Multinational food, drink and alcohol companies are using strategies similar to those employed by the tobacco industry to undermine public health policies, health experts said on Tuesday (12 February).
In an international analysis of involvement by so-called "unhealthy commodity" companies in health policy-making, researchers from Australia, Britain, Brazil and elsewhere said self-regulation was failing and it was time the industry was regulated more stringently from outside.
The researchers said that through the aggressive marketing of ultra-processed food and drink, multinational companies were now major drivers of the world's growing epidemic of chronic diseases such as heart disease, cancer and diabetes.
Writing in The Lancet medical journal, the researchers cited industry documents they said revealed how companies seek to shape health legislation and avoid regulation.
This is done by "building financial and institutional relations" with health professionals, non-governmental organisations and health agencies, distorting research findings, and lobbying politicians to oppose health reforms, they said.
They cited analysis of published research which found systematic bias from industry funding: articles sponsored exclusively by food and drinks companies were between four and eight times more likely to have conclusions that favoured the companies than those not sponsored by them.
"Regulation, or the threat of regulation, is the only way to change these transnational corporations," wrote the researchers, led by Rob Moodie from the University of Melbourne in Australia.
Ian Gilmore, special adviser on alcohol to Britain's Royal College of Physicians said the findings were "a final nail in the coffin" of the idea that involving the alcohol industry in public health measures could work.
"Any government serious about public health should in future divorce its public health activities from industry involvement," Gilmore, who was not involved in study, said in a statement.
Responding to the study's criticisms, UNESDA, which represents the non-alcoholic drinks industry in Europe, said experts recognise obesity has many causes including diet, lack of exercise, genetics and lack of nutritional knowledge.
It added that, within the EU, the European Commission had opted to take a "multi-stakeholder approach gathering governments, industry, the healthcare community and civil society to work together to teach people how to eat better, take more exercise and lead healthy, balanced lifestyles".
The researchers said, however, that their evidence showed this collaborative approach had failed. They recommended that, in future, food, drinks and tobacco firms should have no role in national or international policies on chronic diseases.

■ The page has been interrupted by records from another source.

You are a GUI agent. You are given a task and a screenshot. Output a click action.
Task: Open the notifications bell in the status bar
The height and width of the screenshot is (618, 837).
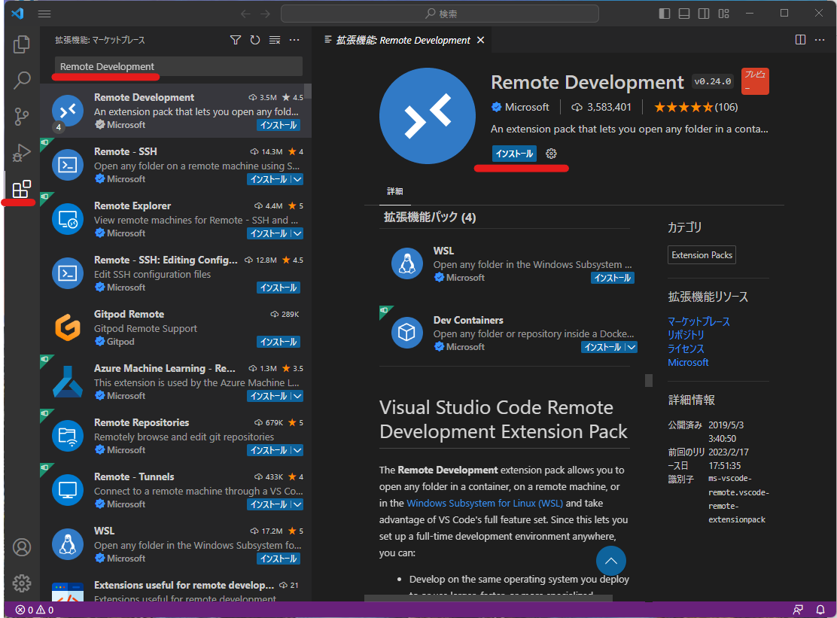click(x=820, y=609)
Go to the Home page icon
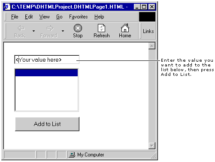215x162 pixels. [125, 28]
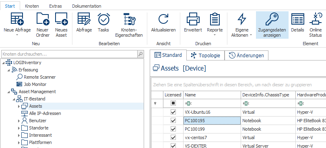
Task: Open the Details list icon
Action: (297, 19)
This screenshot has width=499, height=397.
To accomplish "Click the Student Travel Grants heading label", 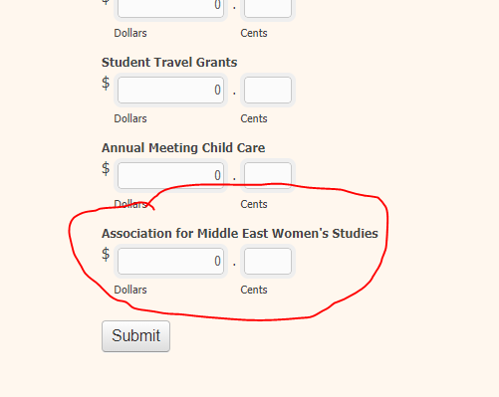I will click(169, 63).
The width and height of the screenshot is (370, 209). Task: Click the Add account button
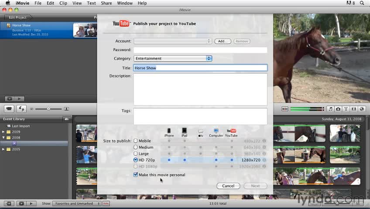(x=223, y=41)
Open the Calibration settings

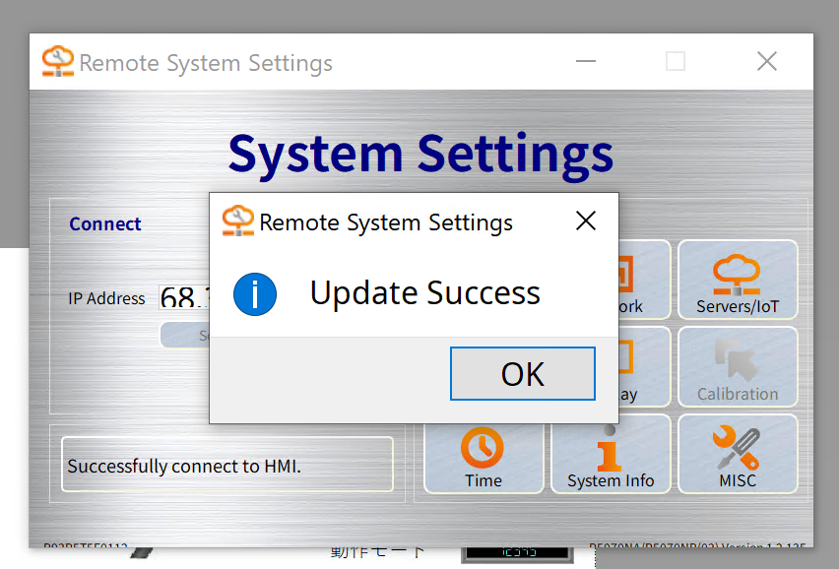pyautogui.click(x=738, y=367)
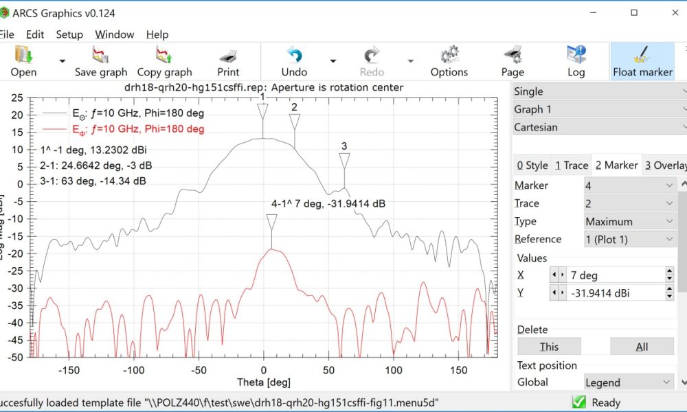687x412 pixels.
Task: Open the Setup menu
Action: point(69,34)
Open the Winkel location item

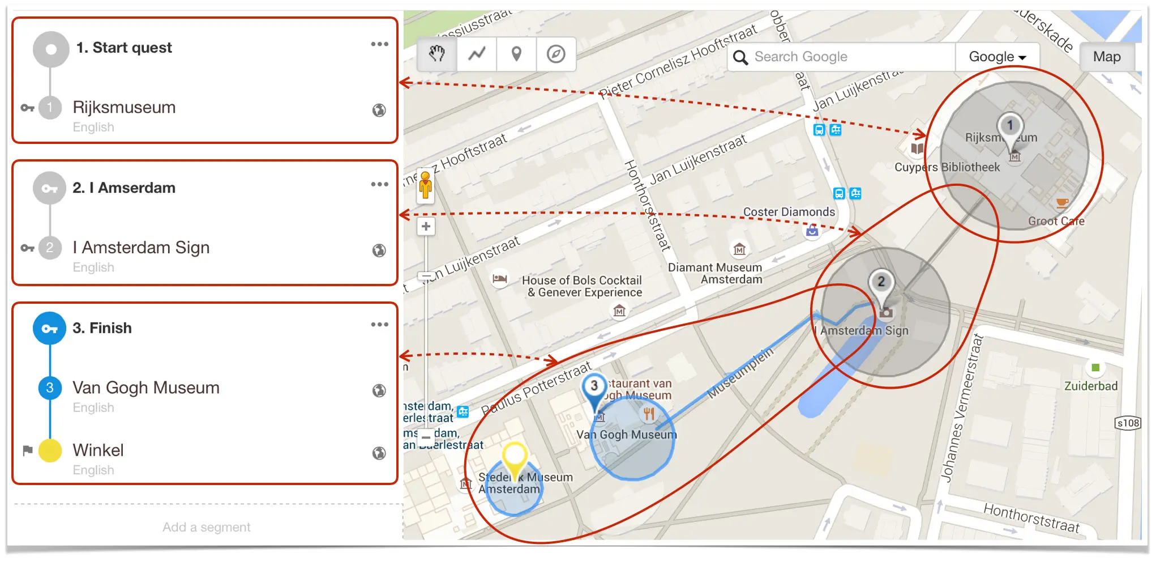pos(98,451)
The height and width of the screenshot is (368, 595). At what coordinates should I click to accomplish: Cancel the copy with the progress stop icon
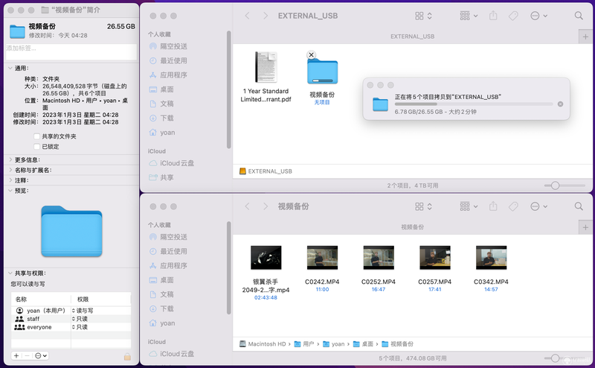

Instead, they proposed a system of "public regulation" which they said would focus on directly pressuring industry by "raising awareness of their shady practices and maintaining active public pressure".
Responsible alcohol marketing pact
Simon Spillane is Senior Advisor at The Brewers of Europe, an association that represents the European brewing sector.
Speaking to EurActiv last year, he said it wasn't necessary to introduce stricter regulation within the EU as brewers have already committed themselves to comprehensive self-regulation that operates across all media.
"There are self-regulatory codes and implementation guidelines covering beer advertising in place across the EU, at regional, national and company level," Spillane said. "All these codes prohibit the targeting of minors under the legal purchasing age with any advertising for beer. This means that neither will the advert’s content be targeted at minors, nor will the advert appear, for example, during a children’s TV programme or in a magazine for adolescents," he stated.
The European Parliament has renewed calls last year to curb food and beverage advertising aimed at children and young people, with some MEPs even calling for a total ban on beer commercials aimed at youth.
At issue is whether the food and beverage industry can effectively regulate its own advertising practices.
UNESDA, the European non-alcoholic beverages association said they were aware of their appeal to young people and children and have already committed in 2006 to refrain from advertising to children under 12 on TV, print, online or social media.